Far-Field ASR — clean / noisy / reverberant benchmark
Published June 24, 2026
The first open far-field ASR benchmark is now live, featuring community-driven evaluation across 14 simulated rooms validated against real-world measurements: https://huggingface.co/spaces/treble-technologies/ffasr
The performance gap is substantial. Across all submitted models, far-field word error rate at low signal-to-noise ratios is consistently several times higher than near-field word error rate on the same speech content.
The methodology relies on hybrid wave-based simulation, sim-to-real validation, moving-source splits in beta, held-out audio, and standardized evaluation hardware across all submissions.
Accuracy and speed are plotted together. The Pareto front displays average word error rate against real-time factor (RTFx) so you can evaluate the tradeoff right for your deployment.
More features are coming.
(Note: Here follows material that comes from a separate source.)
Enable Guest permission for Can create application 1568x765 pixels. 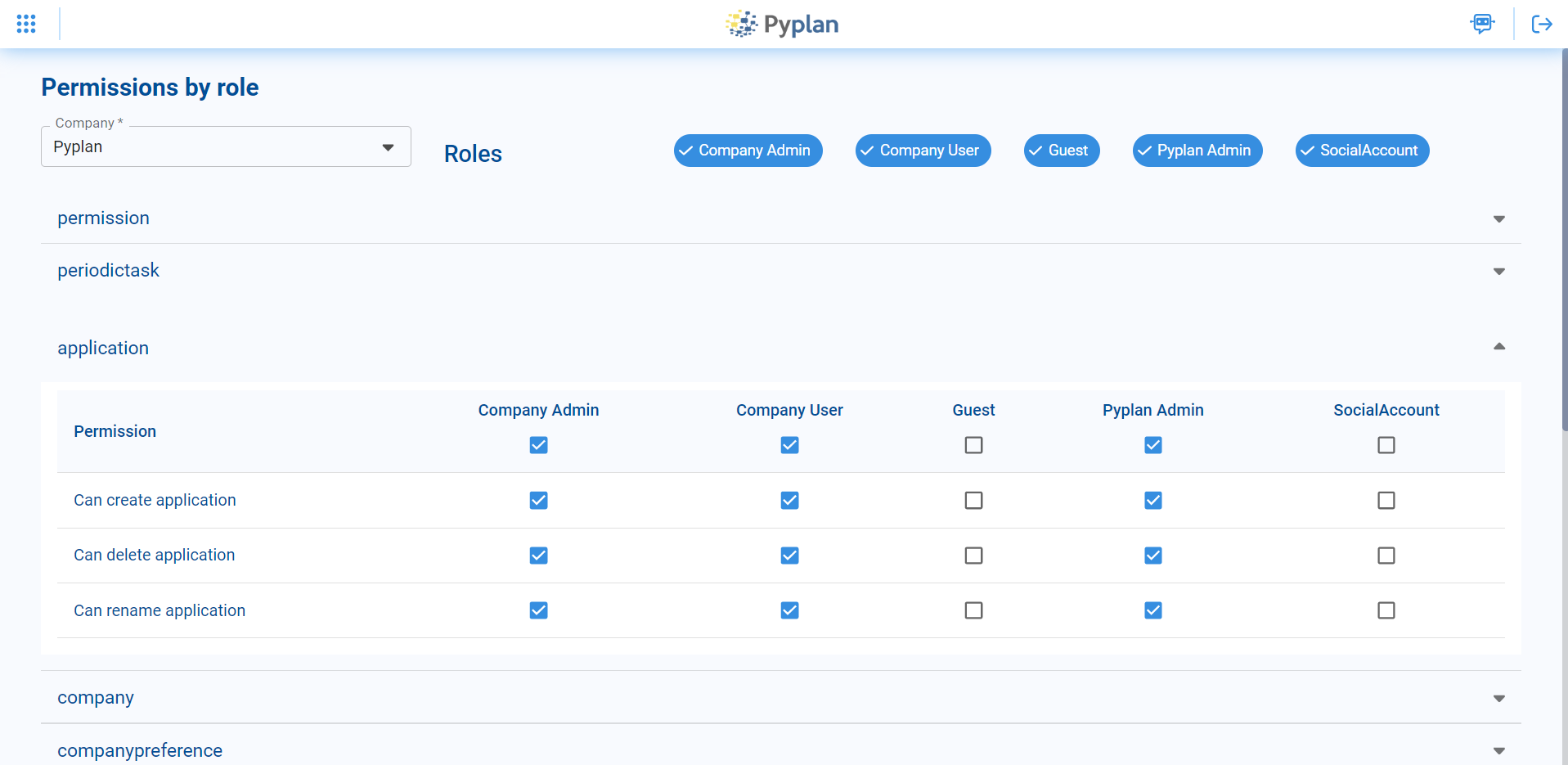973,500
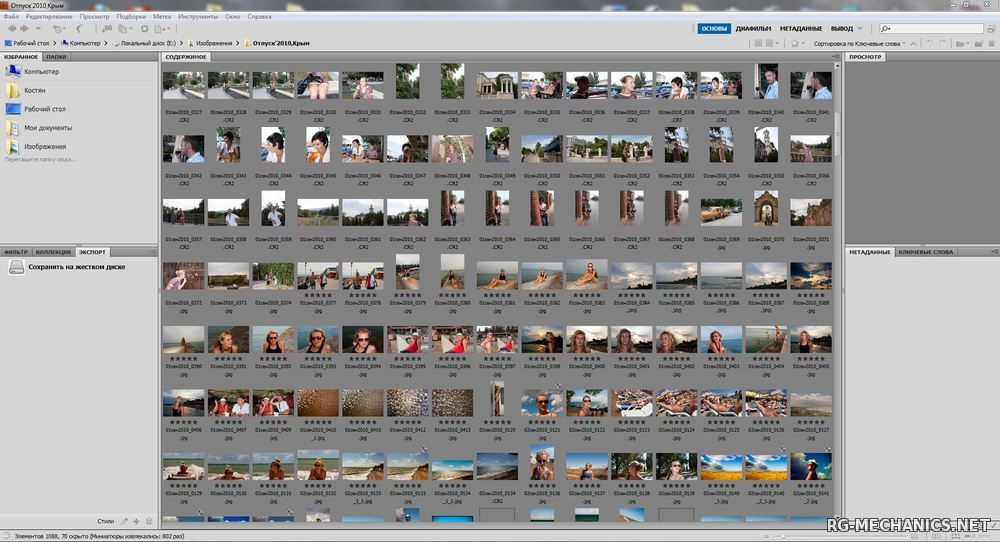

Multi-talker scenarios, microphone array support, and echo cancellation are on the roadmap.
The difference between benchmark performance and real-world deployment is a persistent frustration in ASR development. Models scoring well on standard evaluations often behave differently once real room acoustics are involved. Reverberation, background noise, and microphone distance create complex interactions affecting performance in ways clean-speech benchmarks do not capture. The FFASR Leaderboard attempts to quantify that gap.
Treble Technologies and Hugging Face are launching the Far-Field ASR (FFASR) Leaderboard. It is the first open, community-driven benchmark designed to evaluate ASR models under realistic far-field acoustic conditions. It is live now, and the team invites the community to submit models, explore the results, and help shape what comes next.
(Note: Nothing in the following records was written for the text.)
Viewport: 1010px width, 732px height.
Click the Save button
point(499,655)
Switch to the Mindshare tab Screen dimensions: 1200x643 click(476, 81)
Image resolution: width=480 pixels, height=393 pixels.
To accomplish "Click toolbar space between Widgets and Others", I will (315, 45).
Voice interfaces have expanded well beyond the headset and the smartphone. AI voice agents, conference room transcription, in-car assistants, humanoid robots, smart glasses, and hands-free tools are seeing rapid adoption. They operate in acoustically complex environments: reverberation, background noise, overlapping sounds, and a microphone anywhere from one to several meters from the speaker.
The dominant ASR evaluation paradigm has not caught up with this reality. Clean, close-microphone benchmarks remain the standard. While useful for measuring core recognition quality, they do not predict far-field performance. A model performing well on LibriSpeech or other near-field sets may degrade substantially once real room acoustics enter the picture. While there have been several research efforts around far-field and noisy speech evaluation — including CHiME, URGENT, and NOIZEUS — the community has not had a standardized, open way to measure that degradation consistently across models in a continuously updated leaderboard format. That is what FFASR is built for.
A major challenge of far-field evaluation is the availability of data. Collecting far-field recordings across a representative range of room types, microphone distances, and noise conditions at scale is prohibitively expensive with physical measurements alone. Simulation makes it possible to cover that space systematically and extend coverage over time without a corresponding increase in measurement cost.
Another goal of FFASR is to encourage the development of models explicitly robust to these conditions. Leaderboards have historically been effective at directing research effort. By making far-field performance visible and comparable, the team hopes to raise the priority of real-world acoustic robustness across the field.
The FFASR Leaderboard evaluates models across nine conditions. The four determining the primary ranking score are (as of 22 June 2026):
- Near-field (dry) — clean speech measured in an anechoic chamber (similar to Librispeech but with minimal reverberation)
- Far-field high SNR (above 14 dB)
- Far-field mid SNR (8 to 12 dB)
- Far-field low SNR (below 6 dB)
To give a sense of what these conditions actually sound like, the samples let you hear the same speech utterance as dry anechoic audio, then convolved with a room impulse response, and finally with noise added at each SNR tier. The difference between the dry recording and the low-SNR far-field condition is a reasonable proxy for the scale of the problem the leaderboard is measuring.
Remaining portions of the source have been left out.